**Exercise prompt:** Pictures stay out of the copy. Transcribe exactly, and only, the line with "Task: Click Save and Close button" through the last line of the entries below.

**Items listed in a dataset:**

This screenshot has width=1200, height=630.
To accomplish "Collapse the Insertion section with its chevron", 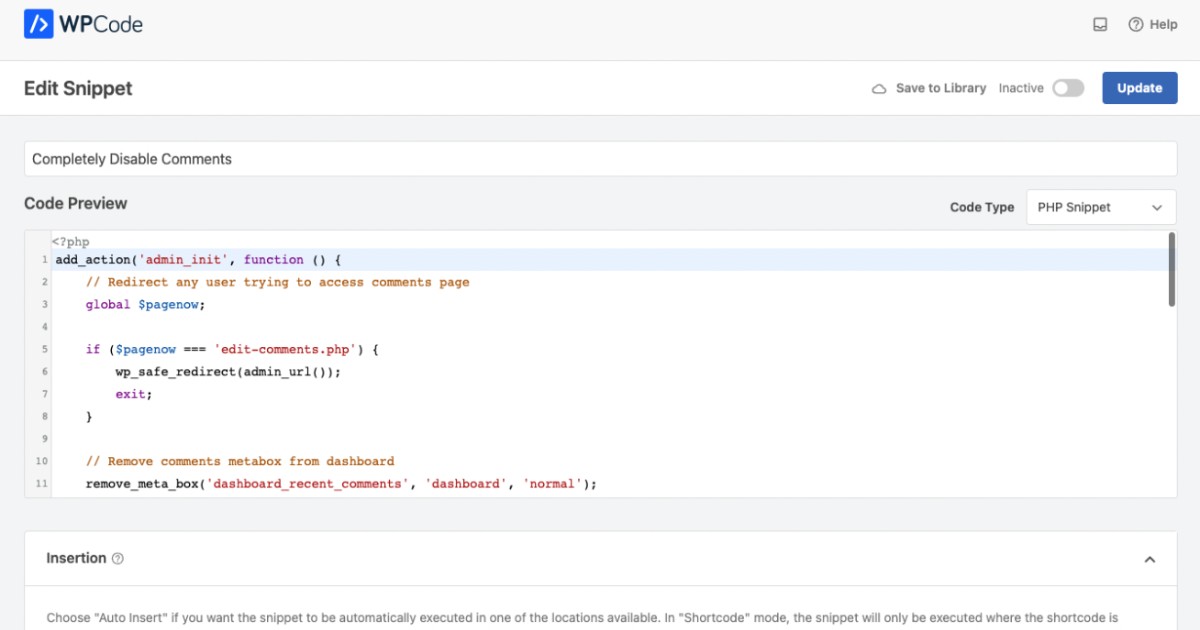I will [1150, 558].
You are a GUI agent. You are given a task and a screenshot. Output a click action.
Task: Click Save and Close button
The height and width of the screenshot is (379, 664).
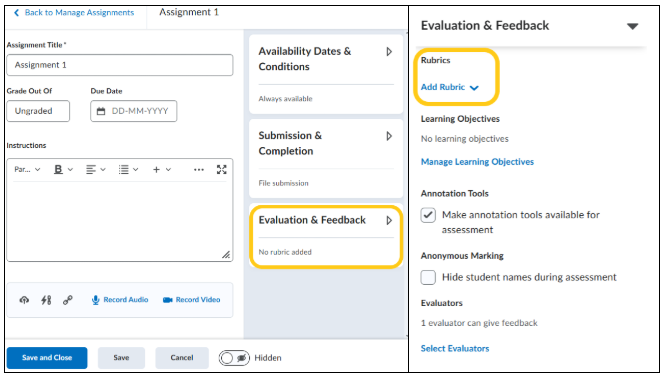(x=47, y=358)
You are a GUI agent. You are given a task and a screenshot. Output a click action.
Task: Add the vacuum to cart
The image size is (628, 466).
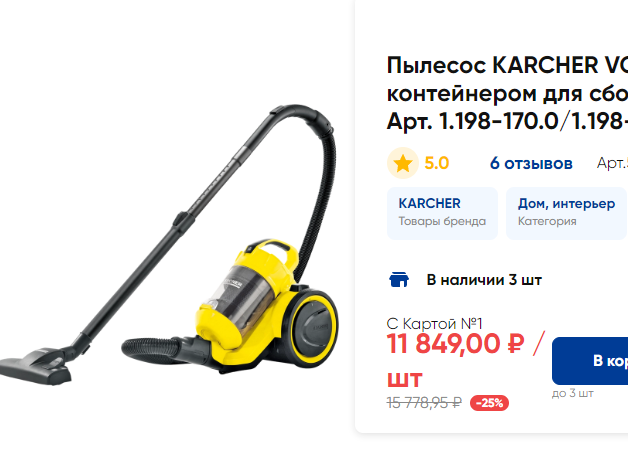[590, 361]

**Result for this exercise:**
Task: Click Save and Close button
The height and width of the screenshot is (379, 664).
(x=47, y=358)
You are a GUI agent. You are given a task and a screenshot. Output a click action.
Task: Add the vacuum to cart
The image size is (628, 466).
[590, 361]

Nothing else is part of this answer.